START Data
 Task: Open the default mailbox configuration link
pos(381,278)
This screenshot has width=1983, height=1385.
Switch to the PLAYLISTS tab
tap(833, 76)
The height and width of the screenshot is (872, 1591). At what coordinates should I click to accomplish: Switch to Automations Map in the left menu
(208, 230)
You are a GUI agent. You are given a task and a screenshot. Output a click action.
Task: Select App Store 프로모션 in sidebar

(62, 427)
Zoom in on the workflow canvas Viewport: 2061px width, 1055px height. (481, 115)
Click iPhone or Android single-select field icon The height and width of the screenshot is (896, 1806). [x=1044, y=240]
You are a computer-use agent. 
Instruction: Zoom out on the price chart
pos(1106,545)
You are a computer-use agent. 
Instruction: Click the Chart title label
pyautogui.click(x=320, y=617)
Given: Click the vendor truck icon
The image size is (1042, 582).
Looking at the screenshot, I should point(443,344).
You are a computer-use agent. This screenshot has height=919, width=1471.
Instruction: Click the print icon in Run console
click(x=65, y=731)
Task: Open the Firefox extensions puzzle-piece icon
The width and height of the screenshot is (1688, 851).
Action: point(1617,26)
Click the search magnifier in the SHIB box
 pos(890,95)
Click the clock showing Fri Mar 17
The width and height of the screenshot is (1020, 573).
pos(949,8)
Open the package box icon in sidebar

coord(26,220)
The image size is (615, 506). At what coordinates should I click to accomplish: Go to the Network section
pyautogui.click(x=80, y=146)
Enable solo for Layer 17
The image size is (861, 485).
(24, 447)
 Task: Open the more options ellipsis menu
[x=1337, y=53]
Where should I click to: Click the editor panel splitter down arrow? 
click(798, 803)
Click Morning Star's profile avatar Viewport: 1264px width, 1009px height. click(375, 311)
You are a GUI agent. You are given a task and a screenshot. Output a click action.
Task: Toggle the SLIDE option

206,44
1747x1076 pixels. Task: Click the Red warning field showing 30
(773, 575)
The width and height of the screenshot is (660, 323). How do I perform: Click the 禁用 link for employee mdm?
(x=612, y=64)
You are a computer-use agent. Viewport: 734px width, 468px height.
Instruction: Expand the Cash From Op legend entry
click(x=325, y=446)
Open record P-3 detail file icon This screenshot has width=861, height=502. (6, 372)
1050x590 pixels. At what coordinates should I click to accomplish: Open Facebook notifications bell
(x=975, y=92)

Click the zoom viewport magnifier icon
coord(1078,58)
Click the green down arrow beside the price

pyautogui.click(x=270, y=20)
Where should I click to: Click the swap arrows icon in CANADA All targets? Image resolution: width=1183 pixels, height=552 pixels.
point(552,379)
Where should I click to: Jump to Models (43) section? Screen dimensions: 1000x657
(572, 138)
END Data
*Brief*: The response must contain each line above that holds the string "This".

*Task result*:
This screenshot has width=1983, height=1385.
You are a computer-use agent. This screenshot has height=919, width=1471.
Open record P-3 detail file icon This screenshot has width=861, height=502. (6, 372)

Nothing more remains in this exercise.